- DIRECTION
Please write out the MODIS vegetation mapping passage below word for word, starting with "The availability of" and going on through "product is discussed.".

- SUPPLIED PASSAGE

'''

The availability of time-series of surface reflectance data from the MODIS onboard the Terra and Aqua satellites provides a unique opportunity for monitoring phenology of vegetation, and thereof mapping of vegetation physiognomic types. This study utilized the MODIS data of year 2013 for the production of vegetation physiognomic map in Japan. The objective of the research was to produce an accurate vegetation physiognomic map using an automated machine learning approach with the support of reference data. The resulted vegetation physiognomic map was compared to the MCD12Q1 product over Japan. The accuracy between newly produced map and MCD12Q1 product is discussed.

'''

- DATASET ROWS
'''

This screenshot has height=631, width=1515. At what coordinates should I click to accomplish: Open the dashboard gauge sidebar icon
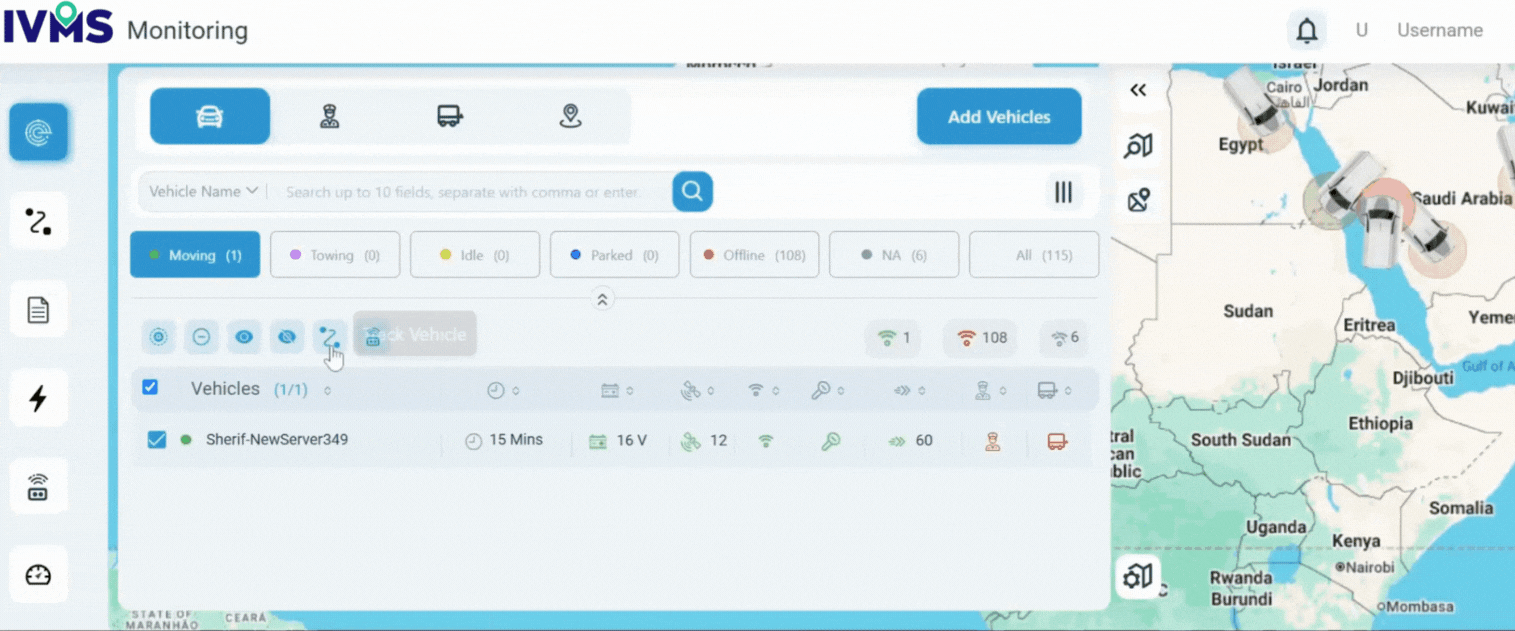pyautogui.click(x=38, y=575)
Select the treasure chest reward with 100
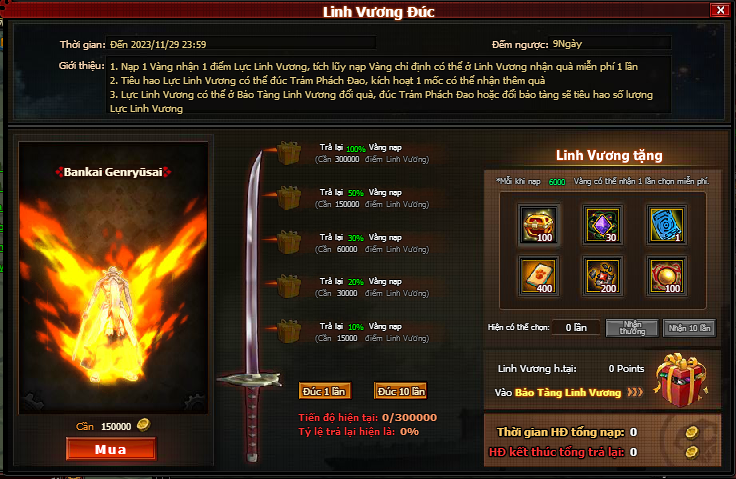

'''
'''

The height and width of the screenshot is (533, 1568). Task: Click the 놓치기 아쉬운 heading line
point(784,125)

'''

- OUTPUT OF THE EXERCISE
The availability of time-series of surface reflectance data from the MODIS onboard the Terra and Aqua satellites provides a unique opportunity for monitoring phenology of vegetation, and thereof mapping of vegetation physiognomic types. This study utilized the MODIS data of year 2013 for the production of vegetation physiognomic map in Japan. The objective of the research was to produce an accurate vegetation physiognomic map using an automated machine learning approach with the support of reference data. The resulted vegetation physiognomic map was compared to the MCD12Q1 product over Japan. The accuracy between newly produced map and MCD12Q1 product is discussed.